-- INSTRUCTIONS --
a – In the real estate data pipeline documentation, which library stores the embeddings for high-performance queries?
b – Write the next part of the real estate data pipeline documentation, picking up after its final sentence.
(PASSAGE FOR REVIEW)
GitHub - kangichu/BERT-AUTOMATION: Using BERT to Convert MySQL Data to Embeddings

Comprehensive Documentation for Real Estate Data Pipeline

Overview
Key Concepts
Execution Flow
- Data Retrieval
- Narrative Generation
- Embedding Generation
- FAISS Indexing and Storage
- Visualization with TensorBoard
- Updating the FAISS Index with New Listings
Code Walkthrough
- File Structure
- Function Descriptions
Logging and Error Handling
FAQs and Troubleshooting

1. Overview

This real estate data pipeline automates the processing, indexing, and searching of property listings. It performs several functions:

Fetching listings from a MySQL database.
Generating human-readable narratives for listings using AI or manual approaches.
Converting narratives into embeddings using BERT for similarity searches.
Storing these embeddings in a FAISS index for high-performance queries.
Visualizing embeddings with TensorBoard.
Periodically updating the pipeline with new data.

2. Key Concepts

Transformers:

Models like GPT-2, BLOOM, and BERT are utilized for narrative generation and embedding creation.
BERT transforms text into vector embeddings for mathematical representation of meaning.

FAISS:

A library optimized for similarity search. It indexes embeddings and enables efficient retrieval of similar items.

TensorBoard:

Used for visualizing embeddings and their metadata, offering insights into relationships between items.

Flask API:

Exposes endpoints for searching and updating the FAISS index:
- /search: Returns search results based on user queries.
- /update_pipeline: Updates the FAISS index with new listings.

3. Execution Flow

Pipeline Execution Flow in `main.py`

Below is the complete pipeline, step by step:

Step 1: Data Retrieval

Purpose: Fetches property listings from MySQL, including complex details and amenities.
(End PASSAGE FOR REVIEW)
(RAW DATA)
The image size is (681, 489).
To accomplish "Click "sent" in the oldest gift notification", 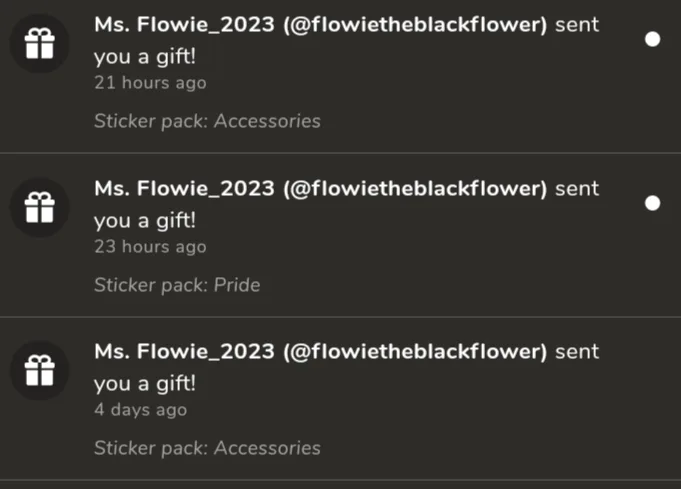I will tap(577, 352).
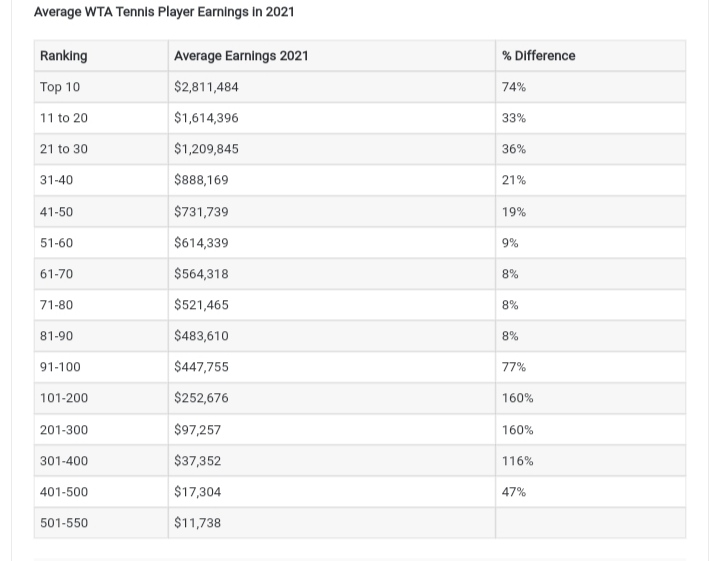
Task: Select the 11 to 20 ranking cell
Action: [x=101, y=118]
(End RAW DATA)
-- OUTPUTS IN ORDER --
a – FAISS

b –
Key Function:

def fetch_data_from_mysql():
    """
    Query MySQL to get all published listings with complex details.
    """
    query = """
    SELECT listings.*, complexes.title AS complex_title, 
           GROUP_CONCAT(CONCAT(amenities.type, ': ', amenities.amenity) SEPARATOR '; ') as amenities
    FROM listings
    LEFT JOIN complexes ON listings.complex_id = complexes.id
    LEFT JOIN amenities ON listings.id = amenities.listing_id
    WHERE listings.status = 'Published'
    GROUP BY listings.id;
    """
    cursor.execute(query)
    return cursor.fetchall()

Pipeline Code:

rows = fetch_data_from_mysql()
logging.info(f"Retrieved {len(rows)} listings from MySQL.")

Step 2: Narrative Generation

Purpose: Generates descriptive texts for each property listing, summarizing key details like location, price, and amenities.

Key Function (Manual Approach):

def generate_narrative_manually(rows):
    """
    Generates simple property descriptions based on data fields.
    """
    narratives = []
    for row in rows:
        narrative = f"{row['name']} is a {row['listing_type']} in {row['county_specific']}."
        narratives.append((row['id'], narrative))
    return narratives

Pipeline Code:

narratives = generate_narrative_manually(rows)
logging.info(f"Generated {len(narratives)} property narratives.")

Step 3: Embedding Generation

Purpose: Converts narrative texts into vector embeddings for similarity-based searches.

Key Function:

def generate_embeddings(narratives):
    """
    Uses BERT to generate embeddings from narrative texts.
    """
    tokenizer = AutoTokenizer.from_pretrained("bert-base-uncased")
    model = AutoModel.from_pretrained("bert-base-uncased")
    vector_data = []
    for id, narrative in narratives:
        tokens = tokenizer(narrative, return_tensors="pt")
        output = model(**tokens)
        embedding = output.last_hidden_state.mean(dim=1).squeeze().numpy()
        vector_data.append((id, narrative, embedding))
    return vector_data

Pipeline Code:

vector_data = generate_embeddings(narratives)
logging.info(f"Generated embeddings for {len(vector_data)} narratives.")

Step 4: FAISS Indexing and Storage

Purpose: Stores embeddings in a FAISS index, enabling efficient similarity searches.

Key Function:

def store_embeddings_in_faiss(vector_data):
    """
    Adds embeddings to a FAISS index, initializing it if it doesn't exist.
    """
    faiss_manager = FAISSManager(dimension=768)
    faiss_manager.add_vectors(vector_data)
    logging.info(f"Stored {len(vector_data)} embeddings in the FAISS index.")

Pipeline Code:

store_embeddings_in_faiss(vector_data)
logging.info("Embeddings stored in FAISS successfully.")

Step 5: Visualization with TensorBoard

Purpose: Exports embeddings for TensorBoard visualization to analyze their relationships.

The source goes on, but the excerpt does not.